Claudia und ich kamen überein, dass wir Stationen mit verschiedenen Bausätzen aufbauen würden, die den Gästen zum Probieren und Mitmachen zur Verfügung stünden. Hier die Bausätze, die wir zum Vergleich vorstellten:

Das Solarsoundmodule – ein “Klassiker” aus den Medienkunst-Bastelszene
Das Solarsoundmodul, entwickelt 1996 von dem Künstler Ralf Schreiber, ist ein “Klassiker” aus der elektronisch-experimentellen Soundkunstszene. Der minimale Open Source-Roboter aus neun Teilen basiert auf instabilen Schaltzuständen, die einen Piezo-Lautsprechner zu verschiedenen, nicht vorhersehbaren Sounds bringen, die an Insekten oder Vögelgewzwitscher erinnern.

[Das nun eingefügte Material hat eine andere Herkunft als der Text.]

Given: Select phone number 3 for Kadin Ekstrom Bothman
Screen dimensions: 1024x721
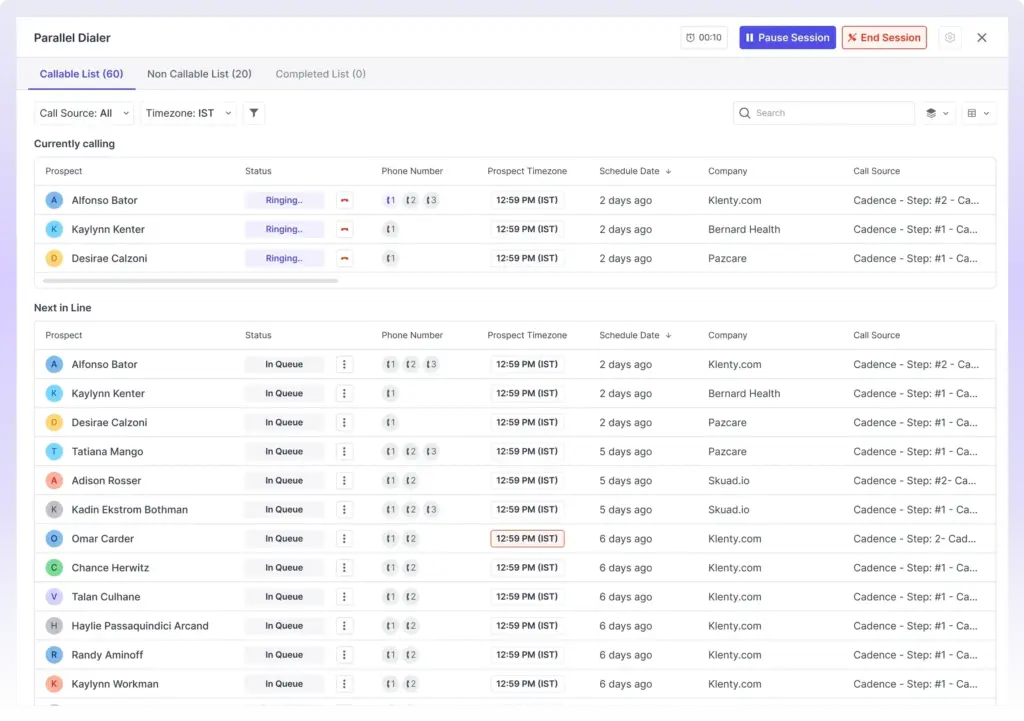Looking at the screenshot, I should (x=431, y=509).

Solarsoundmodule_mit-blueten
Die Orientierung an einer unformalen Bleistiftzeichnung macht den praktischen Einstieg in das Löten des Bausatzes einfach. Das Hintergrundwissen vermittelt sich über die Rückfragen. Nach etwa zwei Stunden Löten ist das Solarsoundmodul fertig und fängt ohne weiteres Zutun bei ausreichender Lichteinstrahlung an zu tönen. Zielgruppe von Workshops sind elektronik-Interessierte Laien wie Kunststudierende oder analog arbeitende Klangkünstler*innen. Aber auch Teilnehmende vom Girl*s Day an der TU können Spaß am Löten des Moduls haben, wie ich schon beobachten durfte.
(Preis Bauteile: rund 10,- Euro)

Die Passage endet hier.